# [Ebuild] KDE Guidance? (Outils d'admin pour KDE)

## thelinuxfr

Bonjour,

Je voulais savoir si KDE Guidance était intégré dans l'arbre officiel? Ou s'il existe un ebuild de la version 7 quelque part?

Voici le liens du projet: http://www.simonzone.com/software/guidance/

Ce serai pas mal de l'intégrer car il pourrait servir à un grand nombre d'utilisateur KDE.

Merci

----------

## thelinuxfr

Personne n'as de réponse?    :Crying or Very sad: 

----------

## GentooUser@Clubic

Apparemment rien dans l'arbre officiel http://gentoo-portage.com/

Pas trouvé d'ebuild sur internet non plus !

Entrées fournies:
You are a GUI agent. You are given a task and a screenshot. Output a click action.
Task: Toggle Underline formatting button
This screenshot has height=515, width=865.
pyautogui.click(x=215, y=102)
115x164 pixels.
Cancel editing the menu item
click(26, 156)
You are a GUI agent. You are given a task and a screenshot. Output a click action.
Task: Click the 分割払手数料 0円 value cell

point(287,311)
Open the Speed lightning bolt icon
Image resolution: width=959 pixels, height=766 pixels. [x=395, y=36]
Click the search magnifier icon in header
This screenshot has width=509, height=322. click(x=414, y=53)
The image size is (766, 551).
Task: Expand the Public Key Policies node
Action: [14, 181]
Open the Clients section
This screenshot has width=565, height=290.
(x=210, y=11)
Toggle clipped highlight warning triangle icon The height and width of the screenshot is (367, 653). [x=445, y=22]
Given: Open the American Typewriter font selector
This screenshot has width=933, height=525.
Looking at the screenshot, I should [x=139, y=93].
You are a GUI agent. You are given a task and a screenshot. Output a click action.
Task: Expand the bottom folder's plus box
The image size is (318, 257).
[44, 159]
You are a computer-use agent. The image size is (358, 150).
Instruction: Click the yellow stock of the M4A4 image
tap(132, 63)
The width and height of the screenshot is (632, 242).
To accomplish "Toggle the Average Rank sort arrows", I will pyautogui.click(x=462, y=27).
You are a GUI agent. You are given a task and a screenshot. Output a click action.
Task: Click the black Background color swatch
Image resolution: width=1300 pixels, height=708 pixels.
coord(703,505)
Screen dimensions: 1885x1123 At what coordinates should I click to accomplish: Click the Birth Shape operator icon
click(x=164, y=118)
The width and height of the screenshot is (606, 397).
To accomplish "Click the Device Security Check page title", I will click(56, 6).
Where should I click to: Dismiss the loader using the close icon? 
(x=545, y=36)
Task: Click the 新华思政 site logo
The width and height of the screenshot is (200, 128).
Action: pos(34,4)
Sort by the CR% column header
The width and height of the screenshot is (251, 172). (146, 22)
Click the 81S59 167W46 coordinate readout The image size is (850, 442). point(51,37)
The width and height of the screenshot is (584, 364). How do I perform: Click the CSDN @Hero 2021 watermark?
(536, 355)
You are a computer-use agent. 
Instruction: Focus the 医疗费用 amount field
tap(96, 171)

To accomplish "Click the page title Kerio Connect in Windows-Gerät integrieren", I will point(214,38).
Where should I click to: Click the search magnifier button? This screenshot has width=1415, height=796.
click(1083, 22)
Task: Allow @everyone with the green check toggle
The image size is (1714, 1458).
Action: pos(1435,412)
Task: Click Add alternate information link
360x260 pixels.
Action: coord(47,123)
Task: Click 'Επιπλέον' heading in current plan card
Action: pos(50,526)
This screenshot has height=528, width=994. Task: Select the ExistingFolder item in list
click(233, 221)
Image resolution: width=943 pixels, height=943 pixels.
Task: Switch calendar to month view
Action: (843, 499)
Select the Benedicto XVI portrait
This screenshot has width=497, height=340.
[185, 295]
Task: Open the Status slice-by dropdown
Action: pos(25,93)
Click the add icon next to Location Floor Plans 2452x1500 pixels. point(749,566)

Problème à résoudre: Pouvez-vous recopier intégralement, sans rien y changer, le fil de discussion sur KDE Guidance ?

Réponse à l'exercice:
# [Ebuild] KDE Guidance? (Outils d'admin pour KDE)

## thelinuxfr

Bonjour,

Je voulais savoir si KDE Guidance était intégré dans l'arbre officiel? Ou s'il existe un ebuild de la version 7 quelque part?

Voici le liens du projet: http://www.simonzone.com/software/guidance/

Ce serai pas mal de l'intégrer car il pourrait servir à un grand nombre d'utilisateur KDE.

Merci

----------

## thelinuxfr

Personne n'as de réponse?    :Crying or Very sad: 

----------

## GentooUser@Clubic

Apparemment rien dans l'arbre officiel http://gentoo-portage.com/

Pas trouvé d'ebuild sur internet non plus !